En cette période de fin d’année, les cotations et les lauréats du Gault et Millau 2024 sont publiés. L’Esprit Bouddha et le Mont-à-Gourmet sont évidemment en tête dans notre région, mais trois nouveaux restaurants ont fait leur apparition comme le « Sel et poivre » à Jumet, « l’envolée » à Charleroi ou encore le « Bagù » à Thuin. C’est dans la cité aux remparts que nous avons poussé la porte de l’établissement pour aller à la rencontrer de son chef: Steven Mirelli.
Si l’on tend l’oreille, on peut facilement entendre un petit crépitement, c’est celui du cuissot de chevreuil dans la poêle. Un produit de saison cuisiné par Steven, le patron du restaurant récemment distingué par une note de 13/20 au Gault et Millau 2024.
Les plats proposés à la carte sont réfléchis. On ne retrouve pas un seul et même produit toute l’année.
« C’est comme ça que je m’éclate dans le boulot, confie Steven, je suis content d’être au printemps pour travailler l’asperge comme je suis content d’être en automne pour exploiter les champignons ou châtaignes. Il faut de la saisonnalité, insiste-t-il, car comme il le dit il risque de se lasser.
Il essaie au maximum de travailler avec des produits locaux, comme ces truffes reçues le matin même et qu’il utilisera dans une recette de ravioli.

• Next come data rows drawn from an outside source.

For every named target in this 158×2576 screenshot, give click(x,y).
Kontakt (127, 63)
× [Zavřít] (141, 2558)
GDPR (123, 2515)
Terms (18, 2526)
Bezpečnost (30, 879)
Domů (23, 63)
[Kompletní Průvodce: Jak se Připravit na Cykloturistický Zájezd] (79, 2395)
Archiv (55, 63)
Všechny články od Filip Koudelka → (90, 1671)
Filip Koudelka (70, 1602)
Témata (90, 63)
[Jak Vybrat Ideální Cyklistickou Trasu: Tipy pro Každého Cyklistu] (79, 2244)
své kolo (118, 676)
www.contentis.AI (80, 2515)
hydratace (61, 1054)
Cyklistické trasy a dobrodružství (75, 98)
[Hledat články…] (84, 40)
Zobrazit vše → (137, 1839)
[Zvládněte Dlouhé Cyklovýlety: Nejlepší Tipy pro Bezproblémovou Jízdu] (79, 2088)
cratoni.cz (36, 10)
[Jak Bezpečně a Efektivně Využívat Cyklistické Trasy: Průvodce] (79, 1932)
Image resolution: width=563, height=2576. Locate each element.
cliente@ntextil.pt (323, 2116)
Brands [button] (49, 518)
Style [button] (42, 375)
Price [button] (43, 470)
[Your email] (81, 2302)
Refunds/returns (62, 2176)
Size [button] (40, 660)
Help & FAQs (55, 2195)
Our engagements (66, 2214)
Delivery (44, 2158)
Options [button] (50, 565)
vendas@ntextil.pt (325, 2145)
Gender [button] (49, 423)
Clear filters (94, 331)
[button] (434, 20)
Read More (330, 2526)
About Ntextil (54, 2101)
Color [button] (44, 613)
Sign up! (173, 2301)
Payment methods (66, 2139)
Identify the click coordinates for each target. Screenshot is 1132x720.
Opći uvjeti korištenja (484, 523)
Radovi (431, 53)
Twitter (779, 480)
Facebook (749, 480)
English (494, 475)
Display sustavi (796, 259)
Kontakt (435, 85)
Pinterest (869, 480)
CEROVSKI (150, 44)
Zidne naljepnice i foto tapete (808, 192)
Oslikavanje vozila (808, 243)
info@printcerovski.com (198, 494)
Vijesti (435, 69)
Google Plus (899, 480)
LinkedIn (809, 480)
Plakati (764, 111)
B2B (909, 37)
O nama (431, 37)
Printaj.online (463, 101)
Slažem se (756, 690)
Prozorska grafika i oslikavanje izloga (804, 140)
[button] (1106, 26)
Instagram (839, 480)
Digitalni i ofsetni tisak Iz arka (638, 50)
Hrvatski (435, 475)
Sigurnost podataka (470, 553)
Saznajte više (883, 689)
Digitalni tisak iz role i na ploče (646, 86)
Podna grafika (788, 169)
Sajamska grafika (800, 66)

En moins de 2 ans, le Bagù entre dans le Gault et Millau
Fin novembre, Steven a vu le nom de son restaurant apparaître parmi les lauréats du Gault et Millau 2024. Un objectif complètement assumé.
« C’était un objectif, car ça donne une visibilité en plus pour le restaurant, concède-t-il. Nous sommes installés à Thuin, l’établissement n’est pas sur une grande chaussée ni dans un arrondissement où il y a beaucoup de commerces et des entreprises. Être dans le Gault et Millau, c’est se faire connaître et ramener des gens de plus loin pour remplir le restaurant. »
C’est en 2022 que l’aventure Bagù débute avec la complicité de sa compagne Sophie. La cuisine de Steven est plus à sa « sauce » avec laquelle il peut élargir les perspectives.
« J’avais fait le tour de la question, je n’avais plus envie de cuisinier italien donc c’est pour ça qu’on a ouvert le Bagù avec ma compagne. Le but est de faire cuisiner que je veux avec des influences asiatiques, françaises, quelques touches italiennes malgré tout. Je n’avais plus envie de rester figé dans une cuisine spécifique ».
@Prochain objectif, décrocher une meilleure note (que 13/20, ndlr) et pourquoi pas une étoile au guide Michelin. En attendant, il attend impatiemment de recevoir sa plaque Gault et Millau pour la poser sur la devanture de son restaurant.